In some ways, all those definitions fit Pride Month in Chicago: sometimes over-the-top, other times showing self-respect, often showing off our strengths, and usually loving each other as a family should.
This Pride Month has been especially good in Illinois. June 1 marked the first civil-union licenses issued in this state to same-sex couples. Mayor Rahm Emanuel hosted a 1,000-person Pride Month celebration. The month ends with the Pride Parade, the Dyke March on the South Side, the Proud to Run race, and numerous other celebrations both boasting and boisterous. And Pride is not just for gays anymore: tens of thousands of heterosexuals join in, or watch, the Pride Parade on Chicago’s North Side.
However, the Pride Parade is not all things to all people. Some call it “too corporate” and others say it is “too crass.” It is too assimilationist for some, too radical for others. Our community has always believed “we are everywhere,” so that means at corporations, in the bars, in the streets, and on the floats. We would be hypocrites not to welcome the activists along with the corporate employees, because our whole agenda it about people being who they are, where they are.
So what does it really mean to have “pride”? And as the community sees much progress on our issues, especially in Chicago, is there still a reason for LGBTs to gather and celebrate? I believe Pride Month is still important, but it is not the same for all LGBTs. Some are still not ready to openly celebrate in front of the cameras, while others consider themselves “post-gay,” in that their lives no longer revolve around just gay traditions. But the parade and other events are still critical parts of the Chicago community because they are there when people need them.
Compare Chicago to, for example, Tennessee, where the governor signed a bill banning local governments from implementing laws against anti-gay discrimination and where politicians also want to ban teachers from discussing gays prior to the ninth grade. Citizens in California voted against their neighbors on same-sex marriage, and voters in Iowa ousted judges who affirmed such unions. There are still hate-crimes against LGBTs (even in Chicago), employment bias, and elected officials who raise money off anti-gay bigotry.
Thus we know that the progress on LGBT issues locally and nationally is not permanent or ubiquitous. That means the job is not done and there is much work ahead. So every once in awhile we need to “let our hair down,” or put on some rainbow-colored wigs, and celebrate “Pride” in whatever way we can.
Tracy Baim is publisher and co-founder of Windy City Times newspaper. She is the author of Obama and the Gays: A Political Marriage and Leatherman: The Legend of Chuck Renslow. Contact: editor@windycitymediagroup.com




17 Comments

I like that photo. That person seems to define both meanings of the word gay.
Lots of pride in that face!
Well done diary, Tracy. Glad you are here.
Thanks, Tracy — and Happy Pride to one and all!
Out of the closet and into the light! Congratulations to all the brave gays who led so many to freedom.
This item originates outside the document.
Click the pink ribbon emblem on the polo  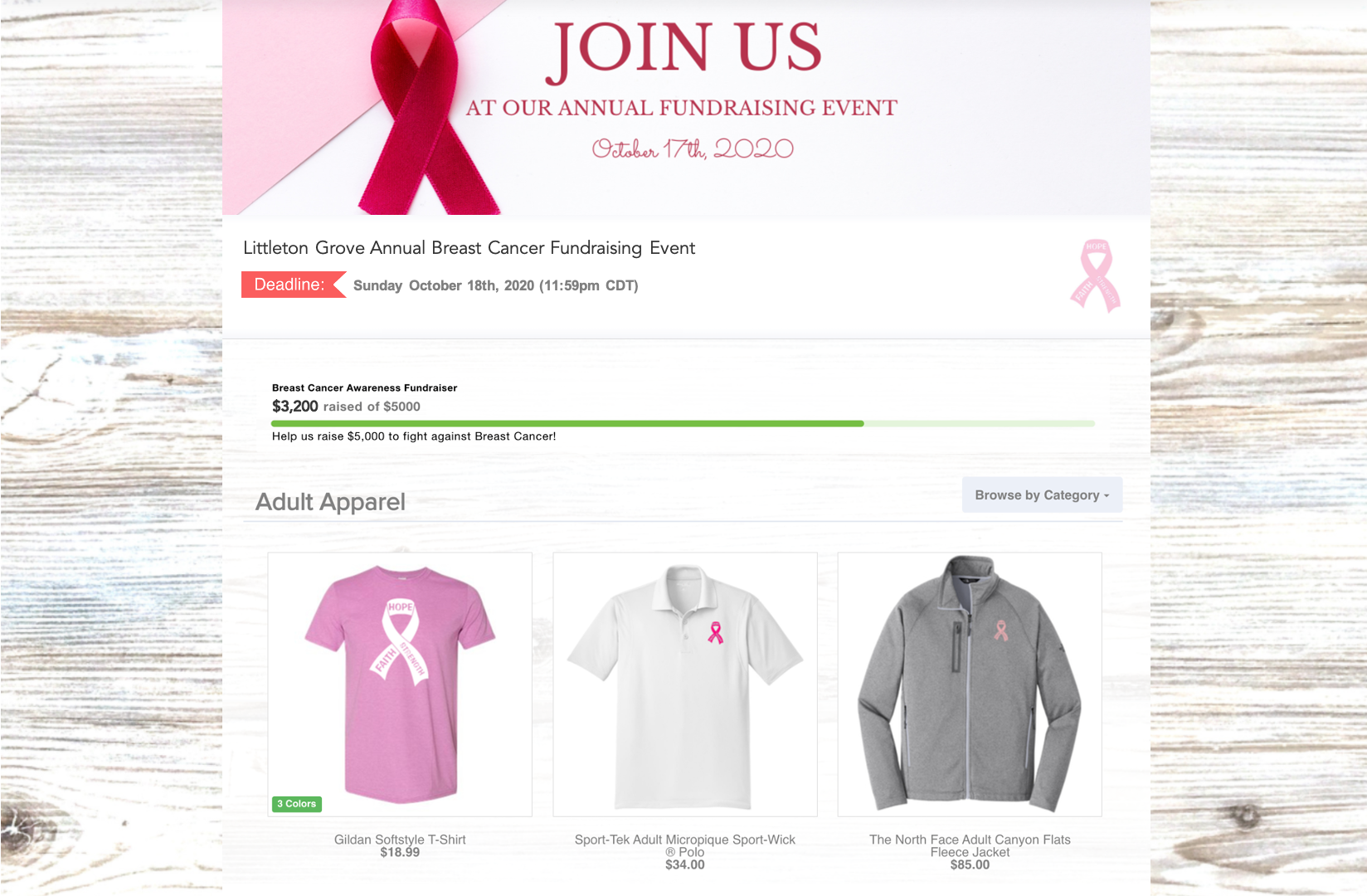[715, 633]

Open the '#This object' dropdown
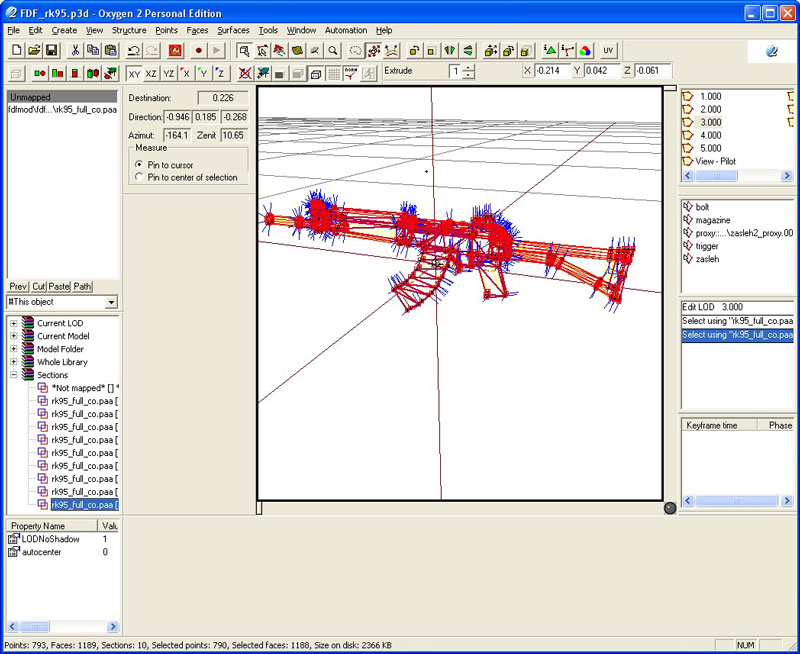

Zenostoa
What a nice day for equality. This issue has always had me scratching my head. Surely who someone is attracted to is the worst way to judge them as people.
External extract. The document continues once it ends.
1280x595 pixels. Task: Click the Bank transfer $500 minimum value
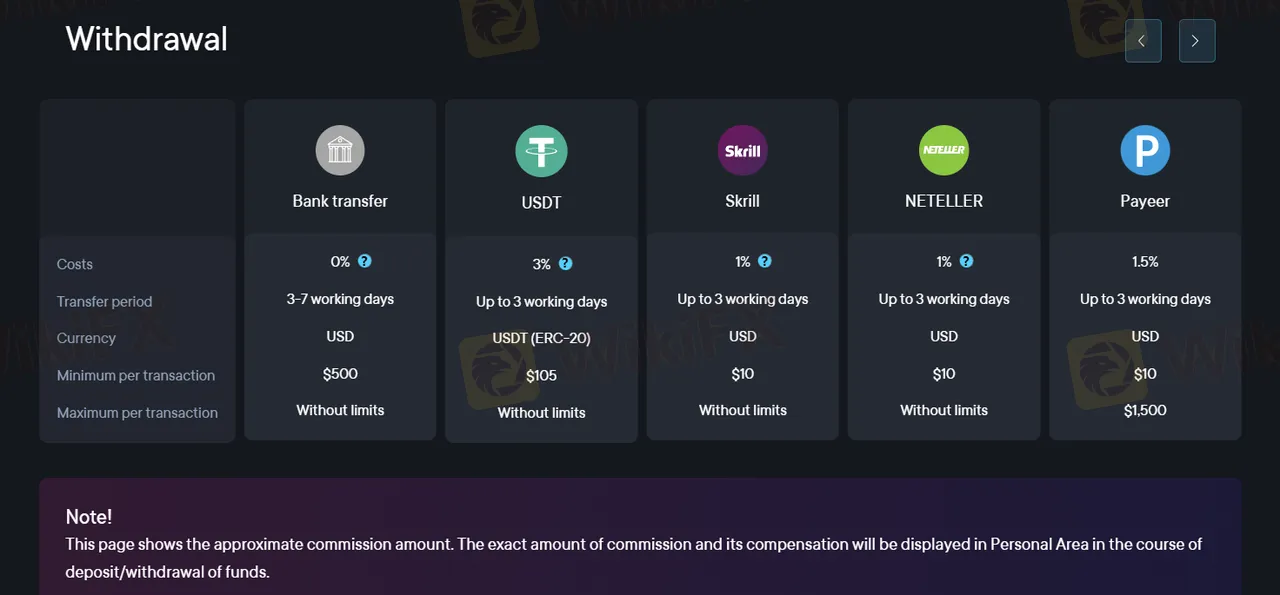340,374
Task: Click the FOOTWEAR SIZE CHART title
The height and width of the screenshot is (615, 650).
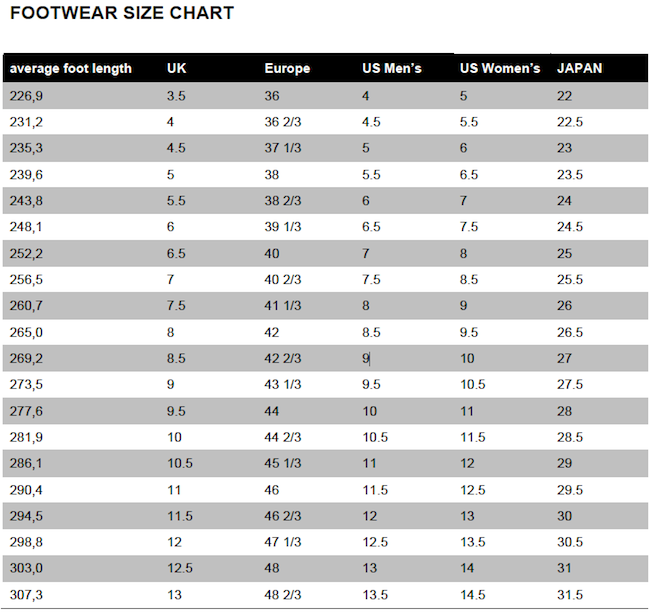Action: click(x=122, y=13)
If you are kind, if you pitch in, if you are out for more than just yourself, if you are not a jerk, then I don’t care what sex you are having (besides hoping that you and your partner(s) are having an active and fun time with it).
So, happy Pride Day everyone, there is nothing to be ashamed of, be proud of who you are.
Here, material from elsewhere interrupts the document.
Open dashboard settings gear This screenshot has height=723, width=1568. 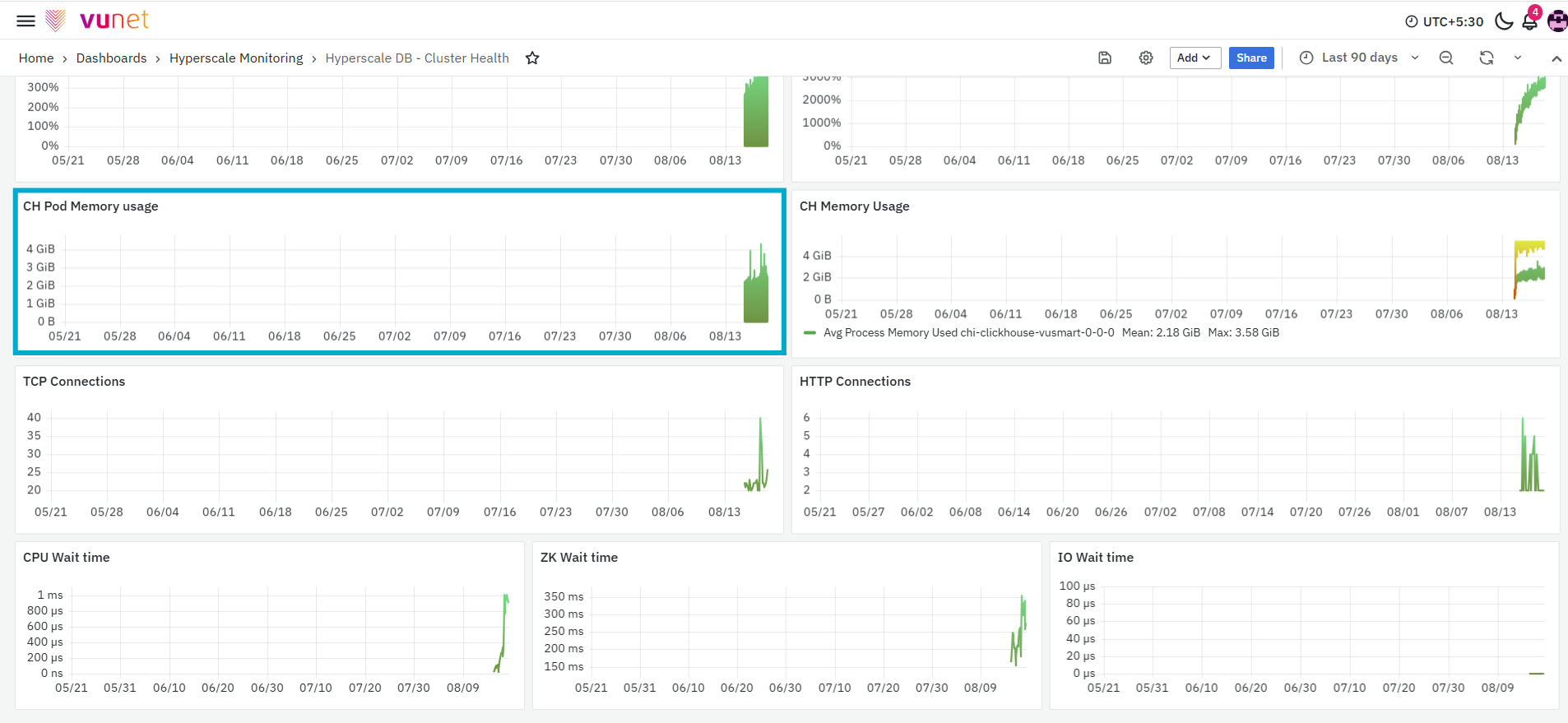(1146, 58)
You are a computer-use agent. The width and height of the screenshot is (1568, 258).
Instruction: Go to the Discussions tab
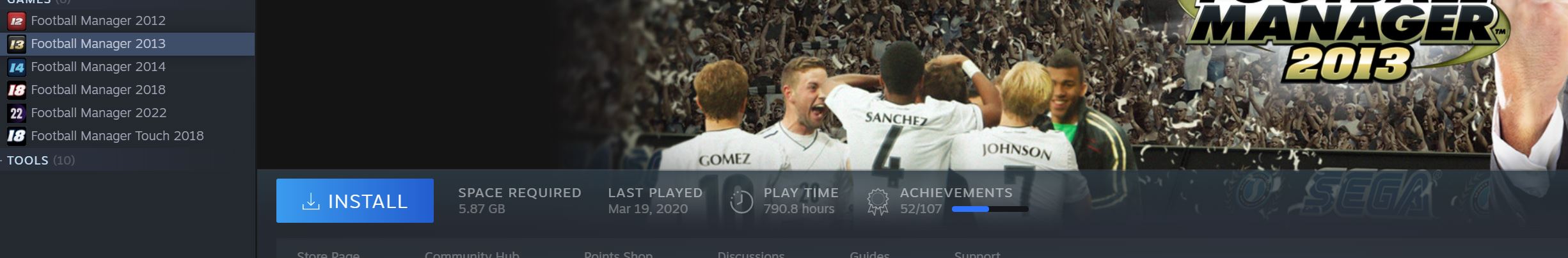(x=751, y=255)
Tracy, Thank you!! Happy Pride Day
I’ve always thought that “pride” in this context means “not ashamed” and have always treated it accordingly.
Recommended.
Heck yeah: “Nothing Can Come Between Us” – Helen Folasade Adu
Recommended.
Happy Pride to all our LGBT friends and families!! ☺ ☺
Ain’t that the truth!
Glad you’re blogging here Tracy!
If the special groups have pride, how about the common groups? Can we say heterosexual pride? Caucasian pride? American Pride? (That last one is a lulu!)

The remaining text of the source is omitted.